Reputation: 2743
I'm designing an application that has to consume live data from several sources and periodically report on it. Consumed data will be added to an Ehcache cache and reports will query it. Once the live data is consumed it needs to be persisted for recovery purposes only. If the application restarts it will prime the cache with historical data from the DB before connecting to the live data sources (which queue new data).
I'm leaning toward implementing it as a cache-as-sor with JDBC caching:
1. Receive data from source
2. Persist to DB
3. Add to cache
4. Confirm receipt with source
with 2-4 wrapped in a JTA transaction.
I also looked into Hibernate with Ehcache as a 2nd level cache, but that doesn't seem appropriate.

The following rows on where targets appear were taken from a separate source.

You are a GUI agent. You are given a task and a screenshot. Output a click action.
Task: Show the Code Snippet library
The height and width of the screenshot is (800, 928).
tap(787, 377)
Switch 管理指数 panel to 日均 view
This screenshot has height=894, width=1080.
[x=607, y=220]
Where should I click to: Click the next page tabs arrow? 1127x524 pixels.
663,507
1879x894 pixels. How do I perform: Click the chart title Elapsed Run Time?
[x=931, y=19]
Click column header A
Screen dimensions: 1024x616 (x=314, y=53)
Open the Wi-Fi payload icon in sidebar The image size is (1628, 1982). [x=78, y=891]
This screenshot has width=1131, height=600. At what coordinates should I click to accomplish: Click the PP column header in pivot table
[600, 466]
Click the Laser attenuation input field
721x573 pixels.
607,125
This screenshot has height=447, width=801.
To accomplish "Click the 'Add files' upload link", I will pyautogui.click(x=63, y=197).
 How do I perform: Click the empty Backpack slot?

I'm relatively new to Ehcache so would like some advice on the right design.
Upvotes: 2
Views: 4298
Reputation: 1250
For persistence, rather than do a "cache-aside", you probably would want to configure your caches to use read-through and some cache writer (either write-through, or write-behind). You can read about these here: http://ehcache.org/documentation/user-guide/concepts#cache-as-sor Now I'd avoid JTA, as I fear the overhead might be overkill (except if you really need XA Transaction Recovery) and rather opt for a fault tolerant approach. If you opt for a asynchronous persistence (write-behind), clustering your cache with Terracotta (the WriteBehind Queue would automatically be persistent, recoverable and even HA if multiple nodes are available) is one approach of ensuring every element gets written out to the underlying SoR... All depending on your needs I guess.
Ehcache would let you start with a single node, unclustered approach, simply using read- & write-through caches, that you could grow and fine tune to meet your SLA. As data grows, you'd then be able to move to clustered caches and asynchronous writers (should writes become the issues) or grow your cache sizes (if reads remain the issue). Obviously, you should measure (or at least know what the bottlenecks are you foresee) and choose accordingly. But putting a Cache in front of your RDBMS is a common and well understood pattern to scale read (and write) access to these "slower" stores...
Upvotes: 1
Reputation: 2003
Then Ehcache + Hibernate is not the solution. What you are describing here is an asynchronous event processing system in which one of the listeners awaits a "event processed successfully" to persist.
NoSQL databases are a far better option in this case, unless you need to strictly rely to a relational database.
Upvotes: 0
Reputation: 4543
If you want to have data in a cache, the Hibernate looks like overkill. All you need is JDBC, both to implement a cache loader for cache initialization and for saving the data to a database periodically. Or just setup your cache to persist on disk.